The gzip algorithm either reproduces a string of bytes literally or, if that string has occurred before, replaces it with a pointer-length pair to a previously-occurring string of bytes. I suggest that the way that adds most variability to the output length would be to have gzip either not shorten a string, or shorten it to less than the maximum possible shortening, on some small percentage of occasions when it would otherwise do a full compression. The question is whether one can add enough length non-determinism to make the leaky length difference hard to detect without many repetitions and statistical analysis (which would drastically slow down the attack), without destroying the compression performance.
This scheme can be used to add arbitrary amounts of additional length (up to the original size of the file) in arbitrary places and patterns, dependent on static or variable factors.
As determinism may be an expected feature of gzip in some contexts, it would probably need to be made an option (which mod_gzip and similar libraries would invoke).
As an opening (and probably terrible) proposal for a static random length increase, I suggest that for each replaced sequence in the file, gzip decides either to replace it fully with a pointer+length, or to do so for all the chars bar the last one (emitting that char as a literal). It should do this with a probability of 1/N+1 for the Nth replacement in the file. This front-loads the non-determinism, producing an exponential decay in the likelihood of the sub-optimal choice being chosen, and meaning that the deleterious effect on large files is not overly large but small files still get a significant length variation.

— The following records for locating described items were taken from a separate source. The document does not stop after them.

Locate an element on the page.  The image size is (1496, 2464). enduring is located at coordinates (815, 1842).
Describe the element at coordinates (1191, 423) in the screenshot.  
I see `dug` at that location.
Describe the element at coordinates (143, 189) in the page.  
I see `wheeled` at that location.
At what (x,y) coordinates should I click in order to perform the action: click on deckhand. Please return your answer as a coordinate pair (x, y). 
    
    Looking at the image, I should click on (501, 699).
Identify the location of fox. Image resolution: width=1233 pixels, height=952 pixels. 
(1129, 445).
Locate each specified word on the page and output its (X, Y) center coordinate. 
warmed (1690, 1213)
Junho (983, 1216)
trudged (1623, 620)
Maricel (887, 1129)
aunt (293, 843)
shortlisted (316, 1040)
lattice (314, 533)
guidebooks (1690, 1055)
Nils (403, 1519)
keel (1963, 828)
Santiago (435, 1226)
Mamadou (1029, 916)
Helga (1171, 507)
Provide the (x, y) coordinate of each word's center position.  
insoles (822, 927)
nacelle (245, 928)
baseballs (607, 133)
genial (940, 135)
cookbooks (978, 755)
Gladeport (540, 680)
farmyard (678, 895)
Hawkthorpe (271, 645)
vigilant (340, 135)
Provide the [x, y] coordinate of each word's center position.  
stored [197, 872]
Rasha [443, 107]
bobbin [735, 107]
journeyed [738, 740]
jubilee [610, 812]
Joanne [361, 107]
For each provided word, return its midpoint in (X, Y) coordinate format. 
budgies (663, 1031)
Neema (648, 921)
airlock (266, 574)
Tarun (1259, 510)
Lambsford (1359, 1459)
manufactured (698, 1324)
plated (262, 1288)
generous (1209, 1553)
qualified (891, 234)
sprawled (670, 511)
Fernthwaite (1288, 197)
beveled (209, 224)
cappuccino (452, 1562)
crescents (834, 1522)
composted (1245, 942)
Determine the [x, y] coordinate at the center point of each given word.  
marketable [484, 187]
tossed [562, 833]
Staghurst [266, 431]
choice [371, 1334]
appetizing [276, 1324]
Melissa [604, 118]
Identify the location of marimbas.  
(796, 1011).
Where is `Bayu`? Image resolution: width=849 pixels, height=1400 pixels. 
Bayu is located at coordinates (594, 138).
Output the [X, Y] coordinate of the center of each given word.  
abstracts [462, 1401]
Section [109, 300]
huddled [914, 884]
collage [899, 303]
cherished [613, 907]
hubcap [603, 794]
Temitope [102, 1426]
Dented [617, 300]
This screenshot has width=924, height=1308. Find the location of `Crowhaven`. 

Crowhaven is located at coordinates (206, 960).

This method might also work as a mitigation for CRIME.
Any sort of additive randomness like that will not work. The attacker just needs to repeat each request enough times to average out the noise. The distribution will still be centered around a value that leaks information. You need to not compress secrets, which is somewhat difficult for applications which use server-side templating because you do actually want the bulk of that compressed.
Or Blackberry could just release the patents to Elliptic Curve Cryptography and we can all switch to it.
Why should the distribution necessarily be centred around the true value? If you can vary the amount of randomness in an unknown but non-random way (e.g. based on a fixed secret which changes once per day)…
I agree that to make this attack utterly impossible, you need to not compress your secrets. But that’s hard without a lot of reengineering. If we can instead make the attack infeasible, that would be OK.